_ASSIGNMENT:_
A faithful, word-for-word copy of the records is required, and it must contain no pictures.

==== DATASET RECORDS ====

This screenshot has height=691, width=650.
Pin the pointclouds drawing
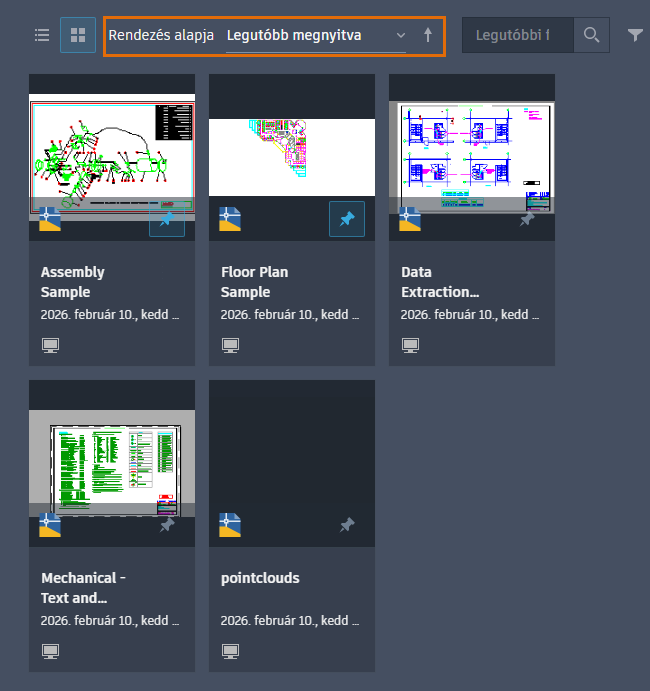click(347, 525)
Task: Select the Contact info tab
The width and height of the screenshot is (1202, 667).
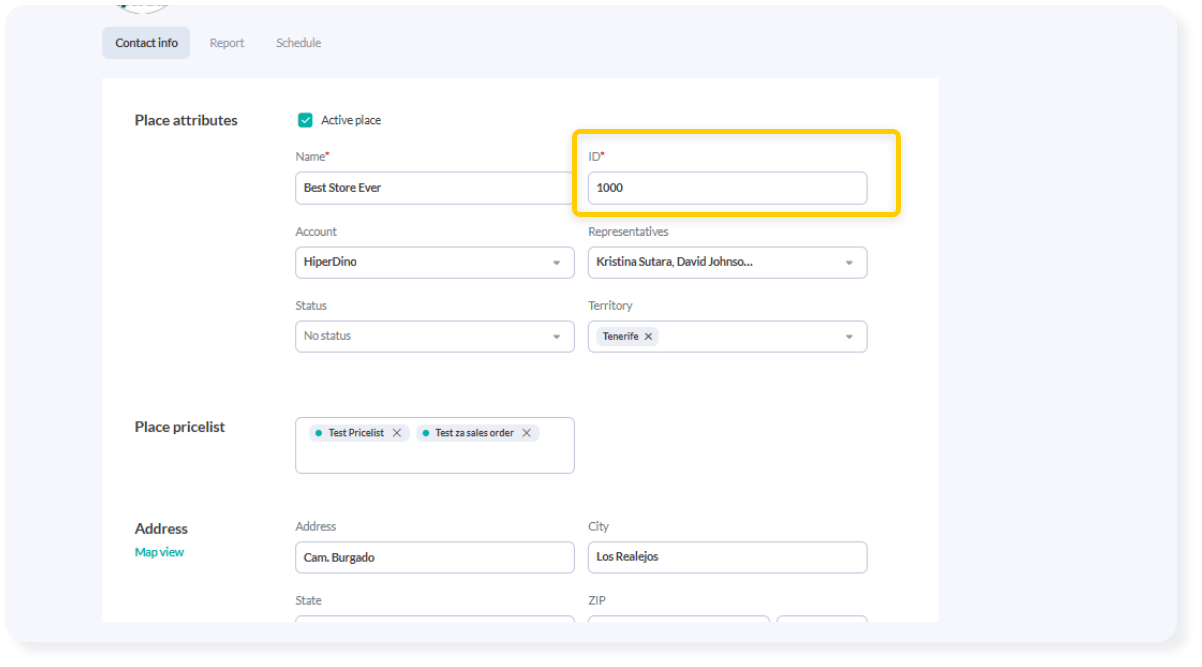Action: click(146, 43)
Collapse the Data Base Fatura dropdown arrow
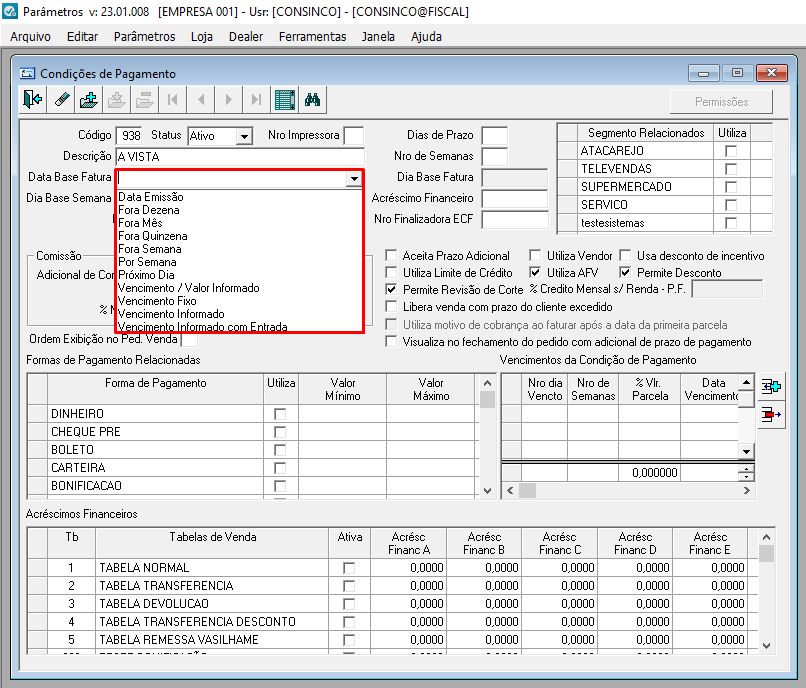Image resolution: width=806 pixels, height=688 pixels. click(353, 179)
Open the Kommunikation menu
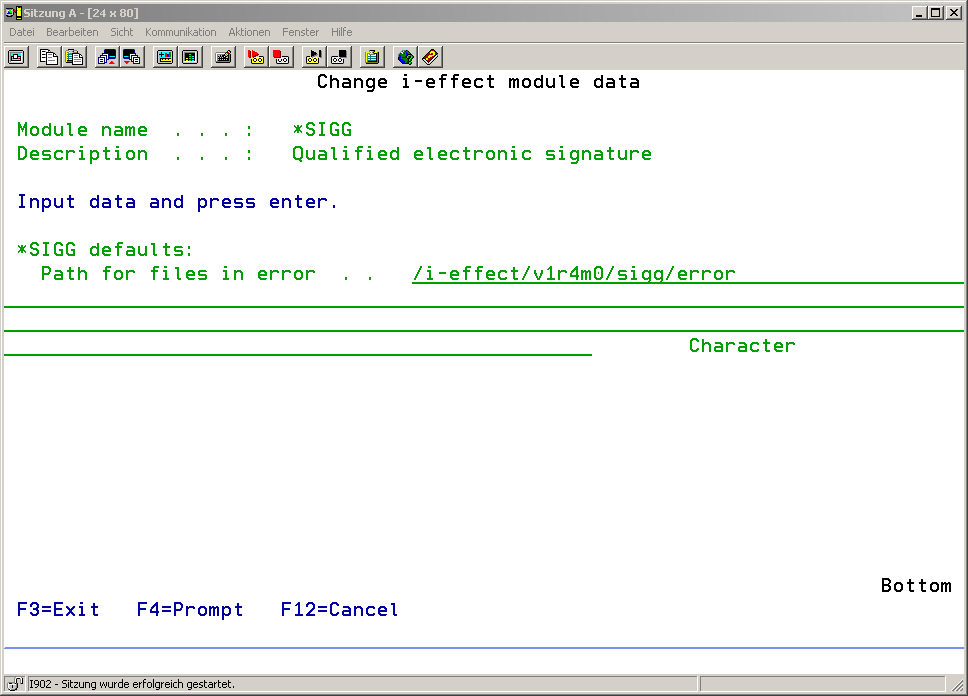This screenshot has width=968, height=696. pos(180,32)
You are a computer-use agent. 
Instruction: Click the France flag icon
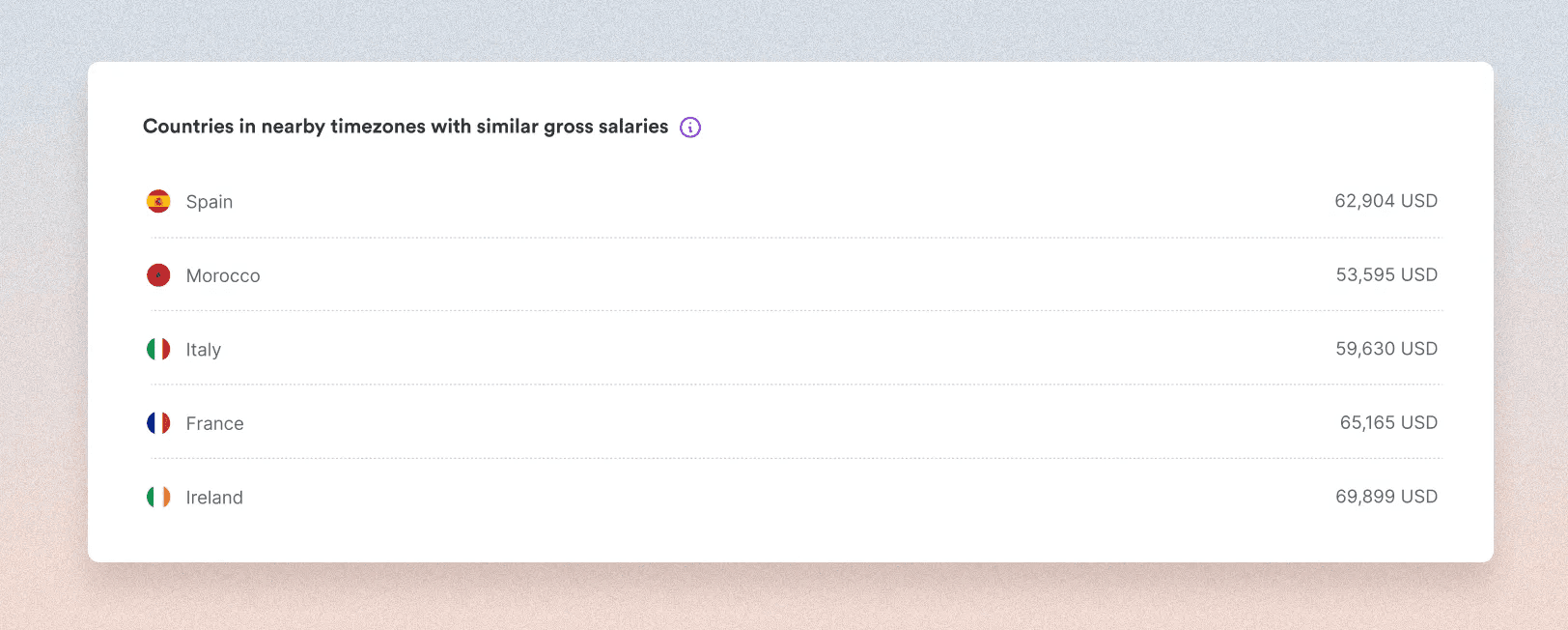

====

_SOLUTION TO THE EXERCISE:_
This screenshot has height=691, width=650.
Pin the pointclouds drawing
click(347, 525)
Task: Select the Contact info tab
The width and height of the screenshot is (1202, 667).
Action: click(146, 43)
Collapse the Data Base Fatura dropdown arrow
Image resolution: width=806 pixels, height=688 pixels. click(353, 179)
Open the Kommunikation menu
This screenshot has width=968, height=696. pos(180,32)
You are a computer-use agent. 
Instruction: Click the France flag icon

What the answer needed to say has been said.